La voix de la voisine résonne soudain dans ma tête:
« Je viens de le voir tomber, on va avoir du mal à le
reconstituer ! »
Je me retourne vers cette femme âgée au regard hagard, elle est apeurée.
Je m’approche d’elle lentement et je lui demande doucement :
« Me K., dite moi, avez-vous fermé la fenêtre ? »
« Oh oui alors que je l’ai fermé, il fait froid ! »
Je m’approche de la baie vitrée, je l’ouvre, et je me penche pour voir 6
étages plus bas le corps de Mr K. gisant sur le sol.
Je m’assois, je comprends tout, le notaire et tout le reste.
Le coup de fil de la veille pour me dire que la réunion de famille n’avait
rien donné et que ses enfants lui avait demandé « de tenir le coup encore
un peu », ses adieux appuyés à force de « prenez soin de vous »,
et « ça me rassure de savoir que vous êtes là »….
J’ai la tête qui tourne.
Malgré le coté dramatique de la situation, je dois être pragmatique et
réagir rapidement.
J’appelle les pompiers.
J’appelle la police.
J’appelle la famille.
J’appelle le rabbin.
A chacun, je dois expliquer ce qui s’est passé.
Me K. s’est installé dans son fauteuil et regarde « Amour, Gloire et
Beauté » avec un casque audio.
J’ai besoin de boire, je vais dans la cuisine pour me servir un verre
d’eau, lorsque je repose le verre sur table, je remarque une feuille blanche
sur laquelle je lis :
« Peggy c’est trop difficile pour moi, merci pour vos bons soins, vous
avez été un soutien formidable, ne changez pas, bien à vous Jean K. »
J’entends les sirènes de la police, je déglutis avec difficulté tant
l’émotion est forte.
Un quart d’heure plus tard, après l’interrogatoire réglementaire, la
police me demande de les accompagner pour faire la reconnaissance du
corps.
Les pompiers sont présents.
L’un deux s’approche de moi et tente de me rassurer en me disant que ça va
être rapide.
Il met sa main sur mon épaule et nous nous avançons lentement vers ce qui
ressemble de loin à un corps couché recroquevillé.

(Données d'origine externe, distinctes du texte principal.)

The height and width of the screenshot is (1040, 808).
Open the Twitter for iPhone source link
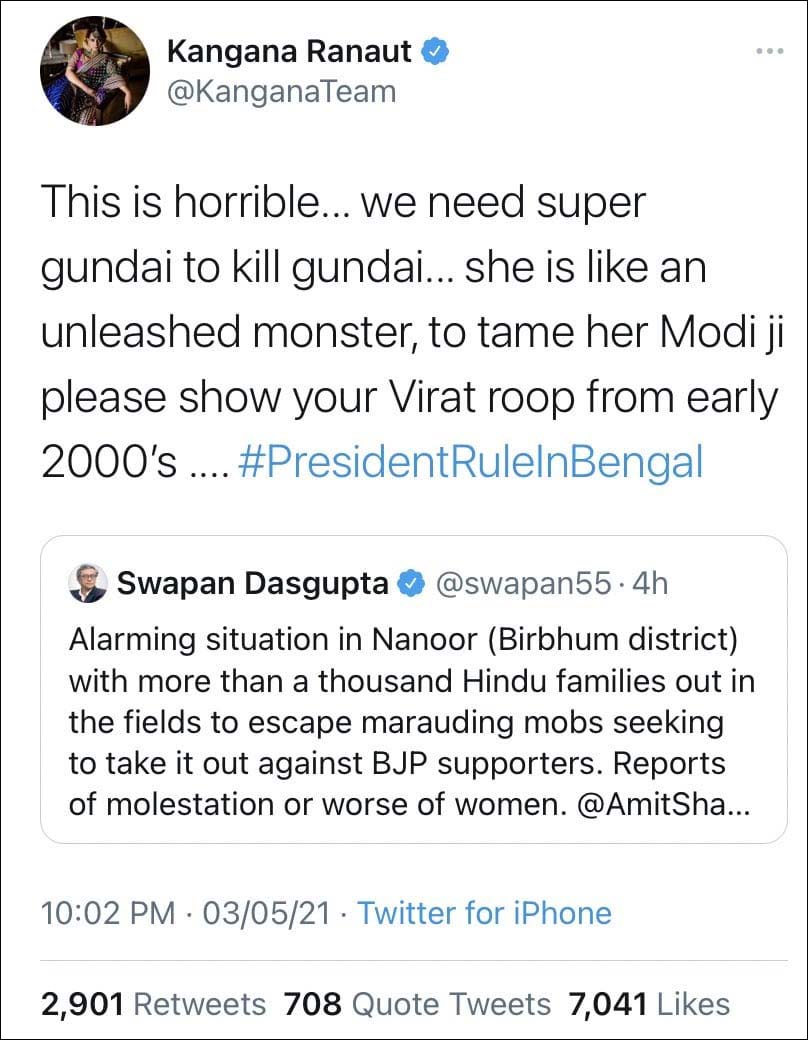tap(484, 912)
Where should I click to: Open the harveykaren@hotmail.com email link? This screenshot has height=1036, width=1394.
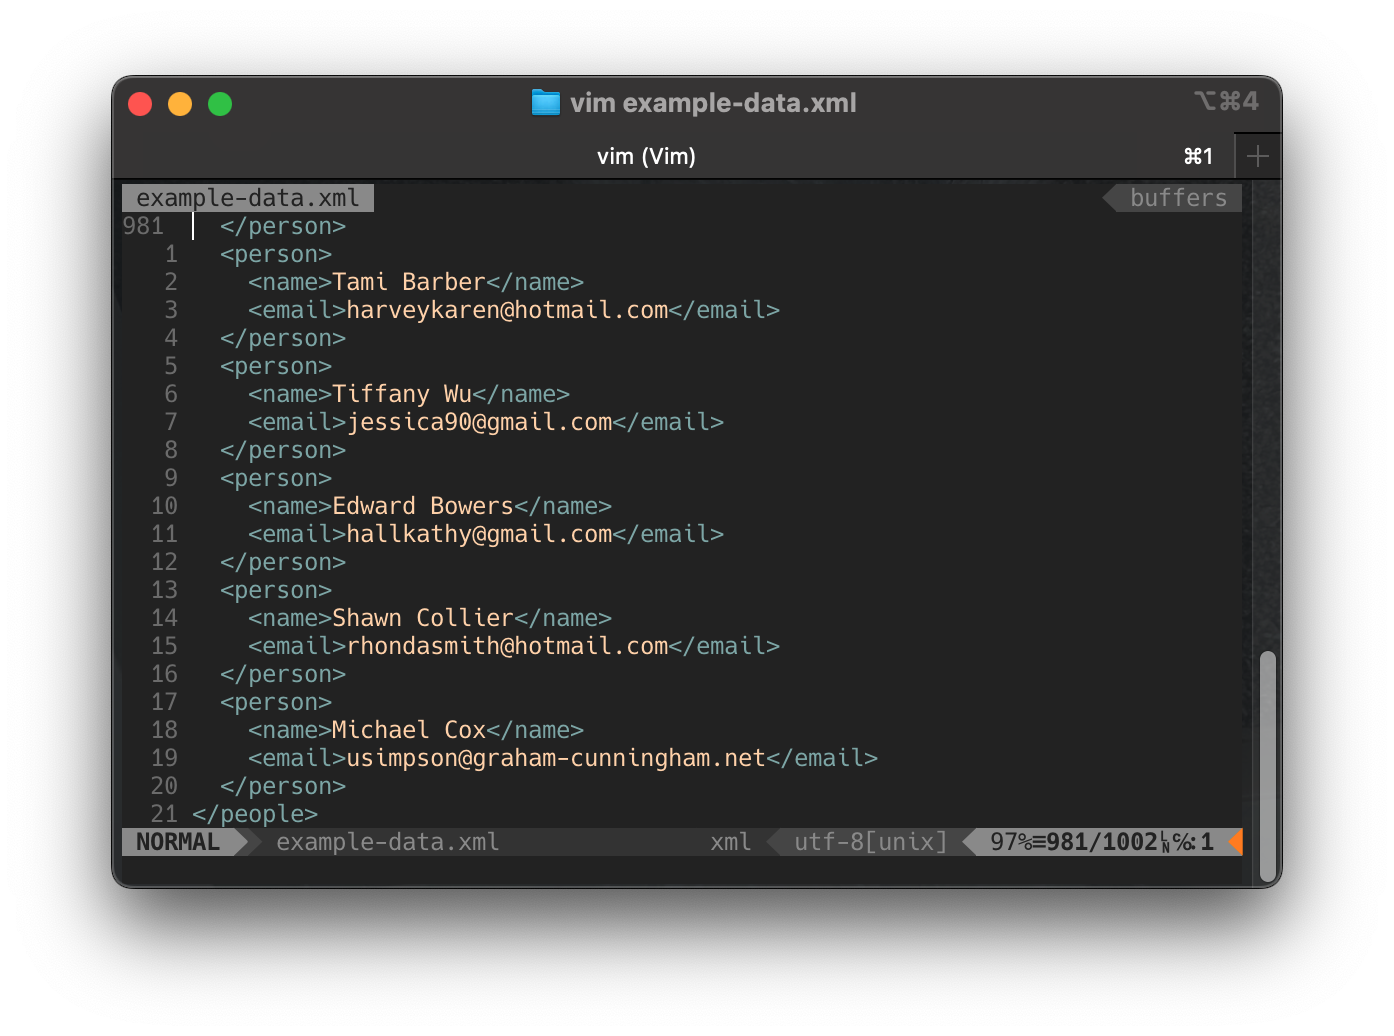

Nous sommes maintenant à trois mètres environ du
corps recouvert d’un drap blanc.
Le pompier continue de me parler doucement.
Nous y sommes.
Le sapeur me demande si je suis prête, je hoche la tête, il soulève le
drap….
Seul le corps est reconnaissable car la boite crânienne a explosé
lors de l’impact au sol.
Les lunettes cerclées à quelques mètres, sa monte, son costume marron…..
« C’est bien Mr K »
48 heures plus tard, la famille enterrera Mr K., son épouse
demandera à la fin de la cérémonie, après plus un demi-siècle de vie
commune :
« Mais est qui mort ? »
« Jean K. »
« Ah et je le connaissais ? »
Me K. a été placée en institution par ses enfants 8 jours après le décès de
son époux.
Elle y est décédée 6 semaines plus tard.